■ Exercise brief ■
Copy verbatim the span of lines beginning at the line that contains "Instruction: Click the vertical" and ending with the final line of the data. Exclude pictures from the copy.

■ Source material ■

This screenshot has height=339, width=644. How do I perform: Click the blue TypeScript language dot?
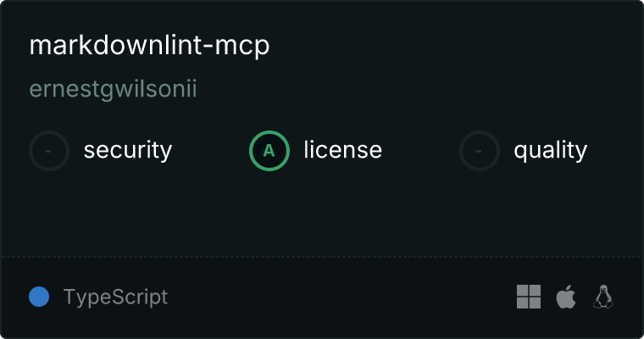(x=39, y=297)
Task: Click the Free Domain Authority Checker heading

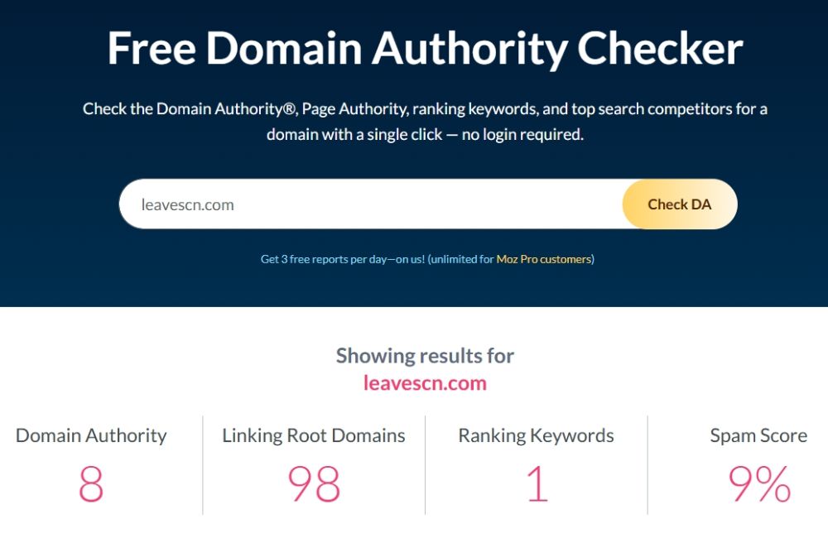Action: pos(425,49)

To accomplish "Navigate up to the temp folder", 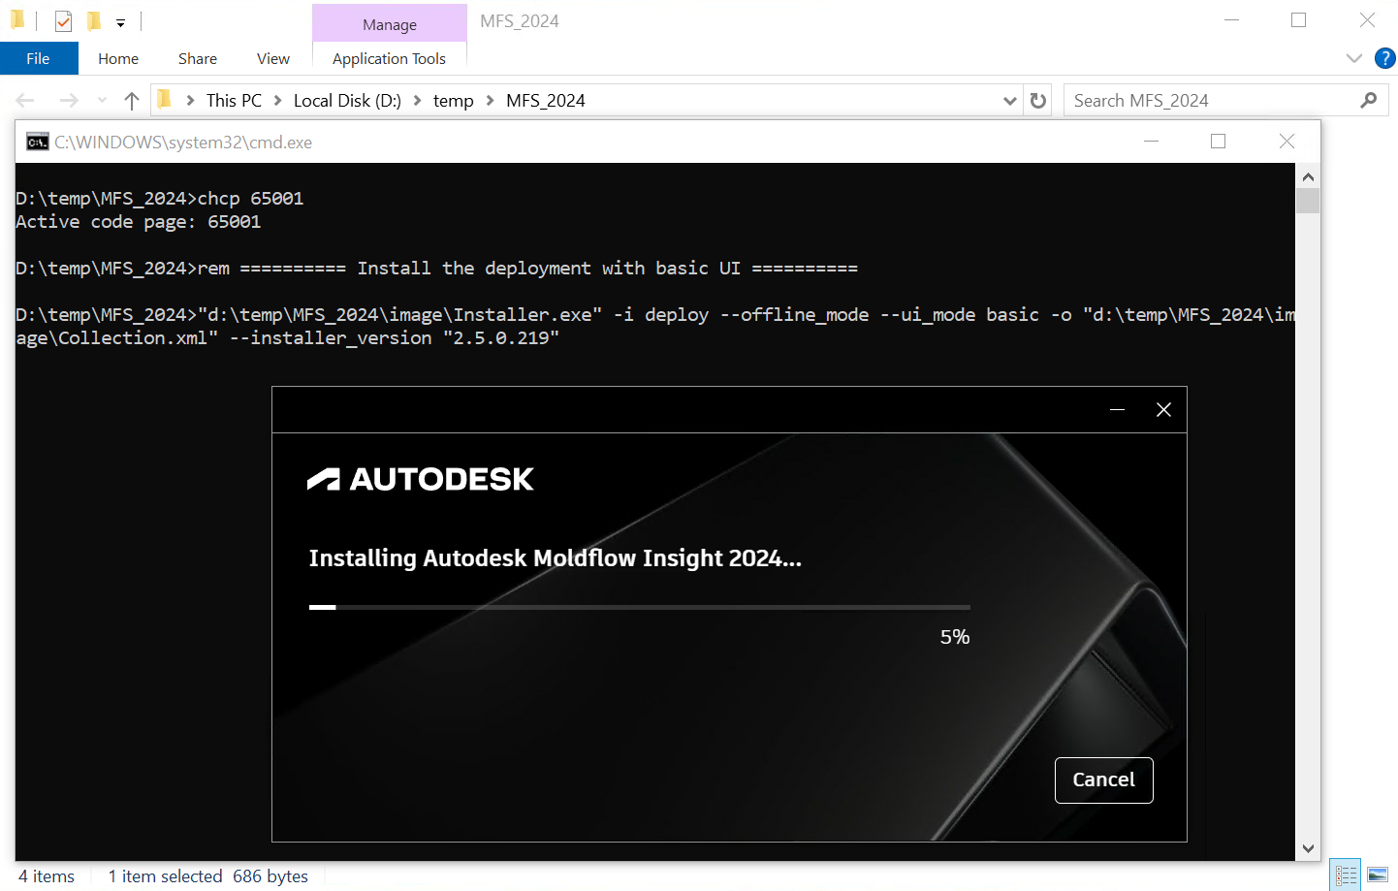I will [x=131, y=100].
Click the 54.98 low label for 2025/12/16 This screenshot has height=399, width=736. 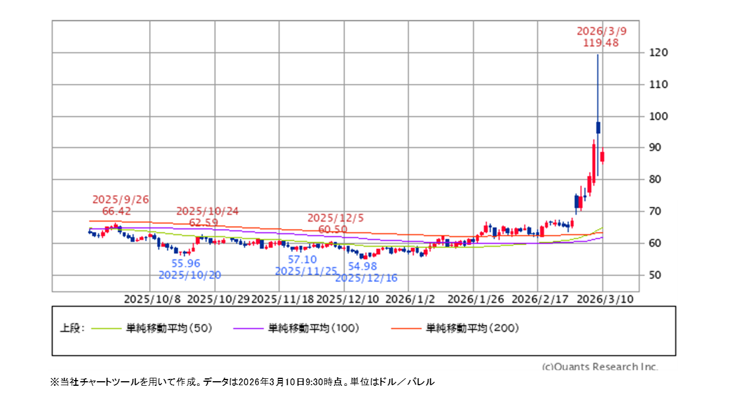coord(362,266)
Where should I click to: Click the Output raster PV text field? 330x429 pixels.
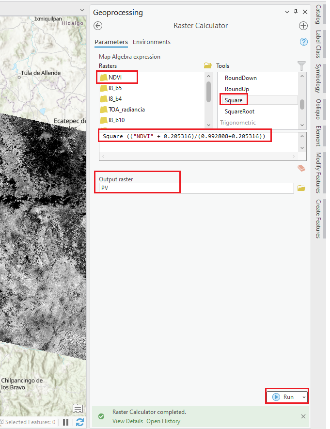196,188
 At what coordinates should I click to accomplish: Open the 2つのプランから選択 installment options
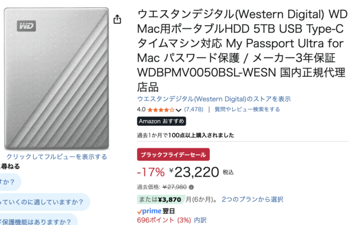tap(252, 199)
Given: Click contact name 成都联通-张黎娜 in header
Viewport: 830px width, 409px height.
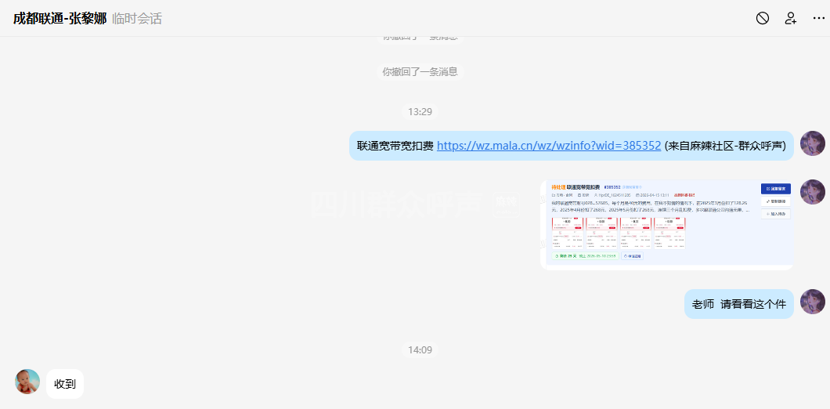Looking at the screenshot, I should [60, 18].
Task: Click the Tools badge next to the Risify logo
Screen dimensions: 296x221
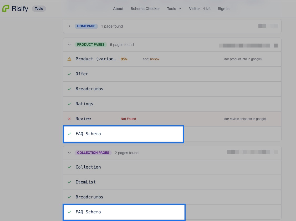Action: coord(39,8)
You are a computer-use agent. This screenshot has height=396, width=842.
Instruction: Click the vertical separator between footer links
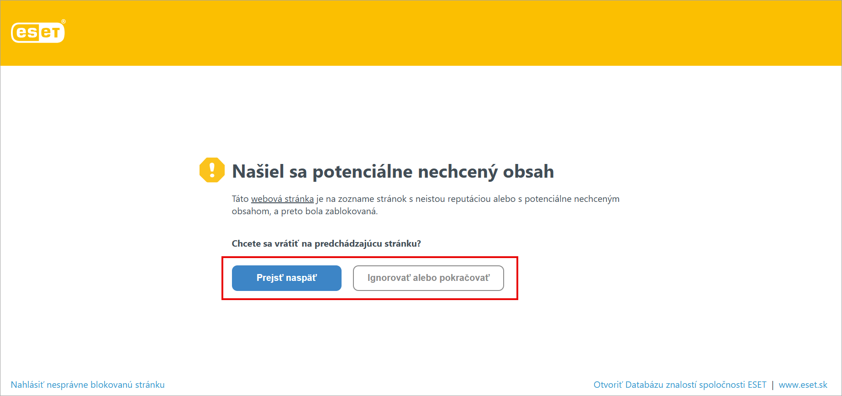pos(773,385)
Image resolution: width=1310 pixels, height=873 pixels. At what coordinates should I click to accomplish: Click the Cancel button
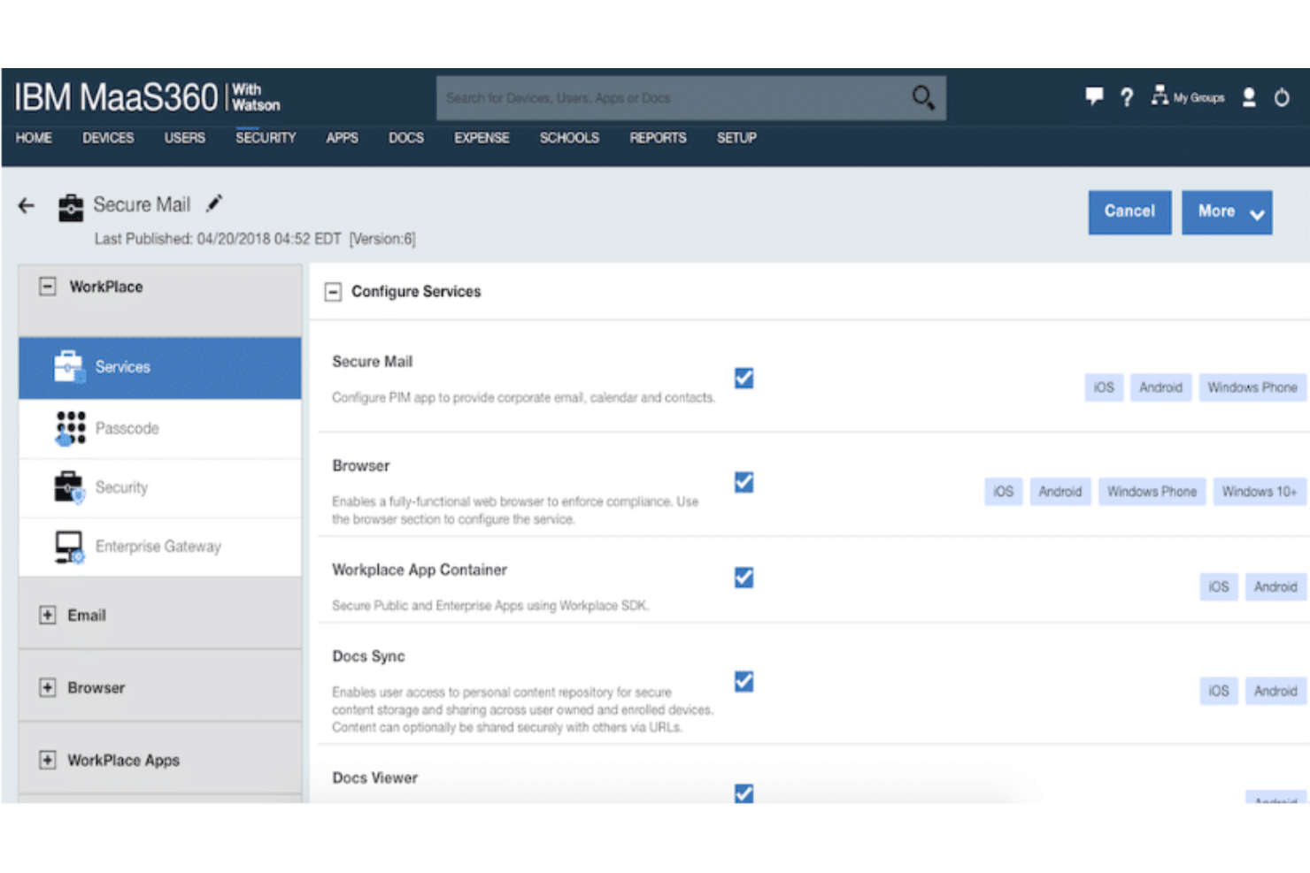click(x=1129, y=212)
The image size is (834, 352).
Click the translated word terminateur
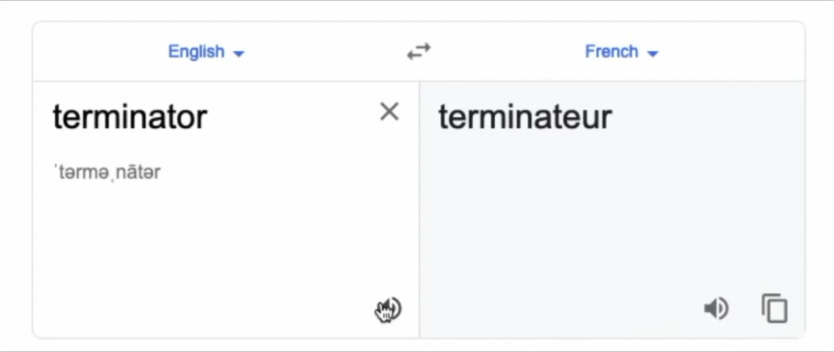[525, 117]
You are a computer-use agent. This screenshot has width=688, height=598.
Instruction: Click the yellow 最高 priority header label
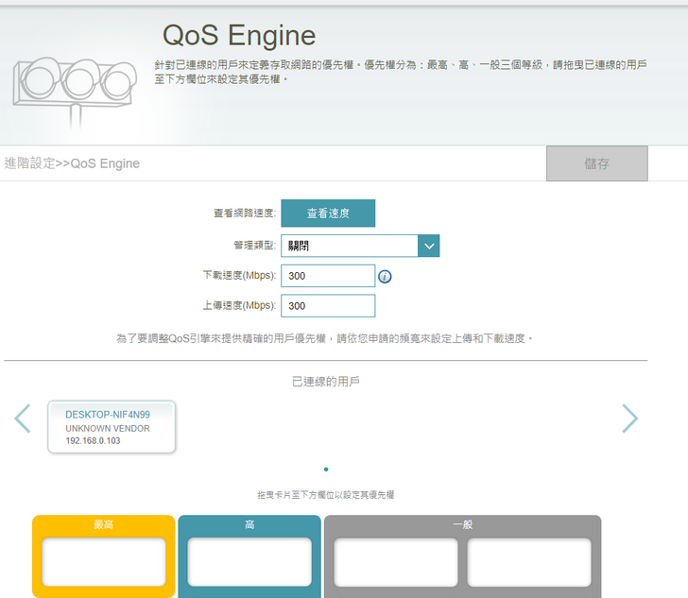[104, 524]
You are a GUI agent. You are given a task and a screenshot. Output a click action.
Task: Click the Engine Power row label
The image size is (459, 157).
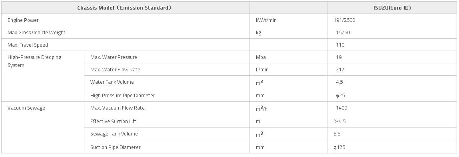[x=23, y=20]
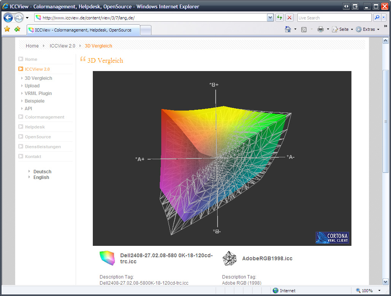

■ Result of the exercise ■
Instruction: Click the vertical separator between footer links
pos(773,385)
Image resolution: width=1310 pixels, height=873 pixels. At what coordinates should I click to accomplish: Click the Cancel button
click(x=1129, y=212)
The image size is (834, 352).
Click the translated word terminateur
[525, 117]
You are a computer-use agent. This screenshot has width=688, height=598.
Instruction: Click the yellow 最高 priority header label
[104, 524]
You are a GUI agent. You are given a task and a screenshot. Output a click action.
Task: Click the Engine Power row label
The image size is (459, 157).
[x=23, y=20]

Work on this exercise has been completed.